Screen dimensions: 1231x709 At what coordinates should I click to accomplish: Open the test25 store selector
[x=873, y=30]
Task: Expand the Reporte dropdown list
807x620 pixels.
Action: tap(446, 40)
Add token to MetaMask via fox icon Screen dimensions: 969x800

* * *

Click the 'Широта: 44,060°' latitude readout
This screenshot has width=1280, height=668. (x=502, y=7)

* * *

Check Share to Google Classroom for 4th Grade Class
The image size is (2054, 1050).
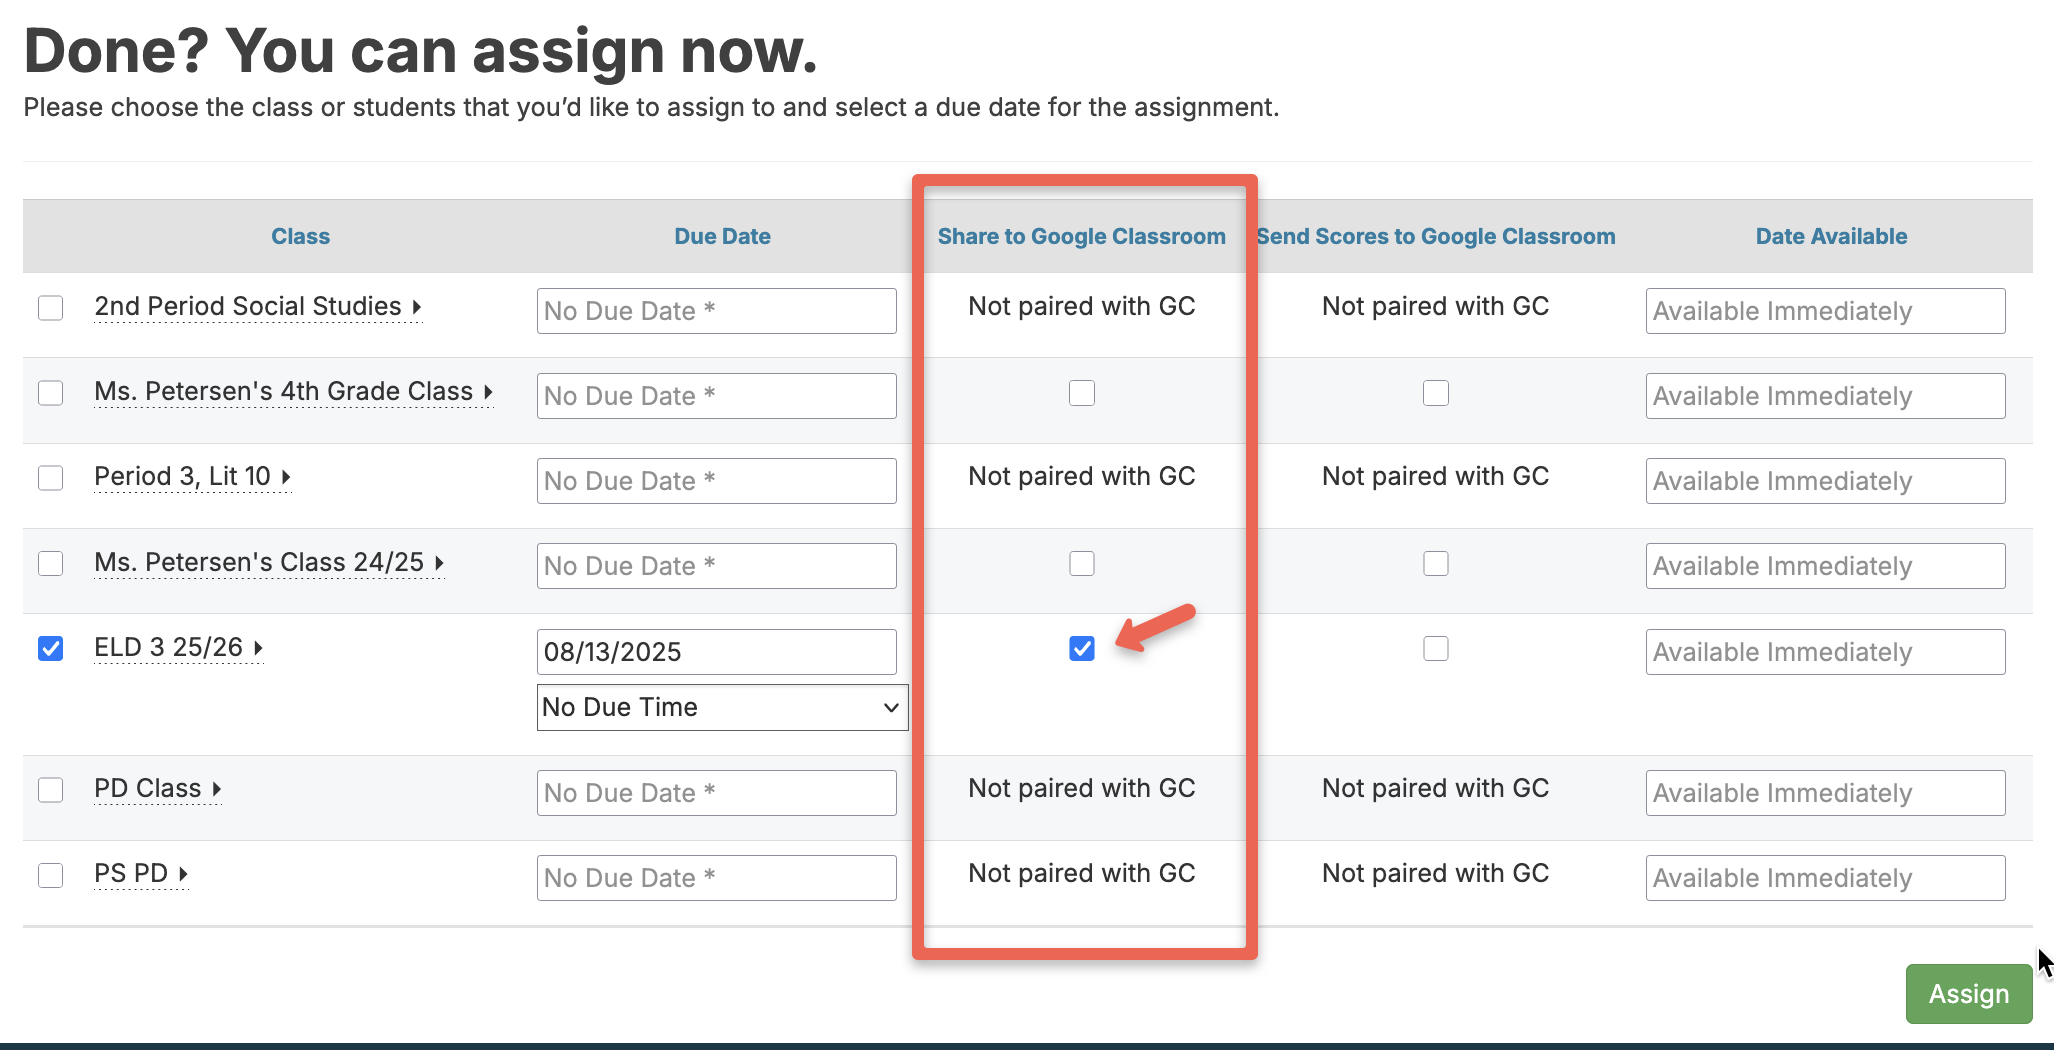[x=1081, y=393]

§ The task
Starting at the line above that contains "Screen dimensions: 1231x709", repeat each line exactly up to and including the line that contains "Add token to", and stop there.

§ Response
Screen dimensions: 1231x709 At what coordinates should I click to accomplish: Open the test25 store selector
[x=873, y=30]
Task: Expand the Reporte dropdown list
807x620 pixels.
Action: tap(446, 40)
Add token to MetaMask via fox icon Screen dimensions: 969x800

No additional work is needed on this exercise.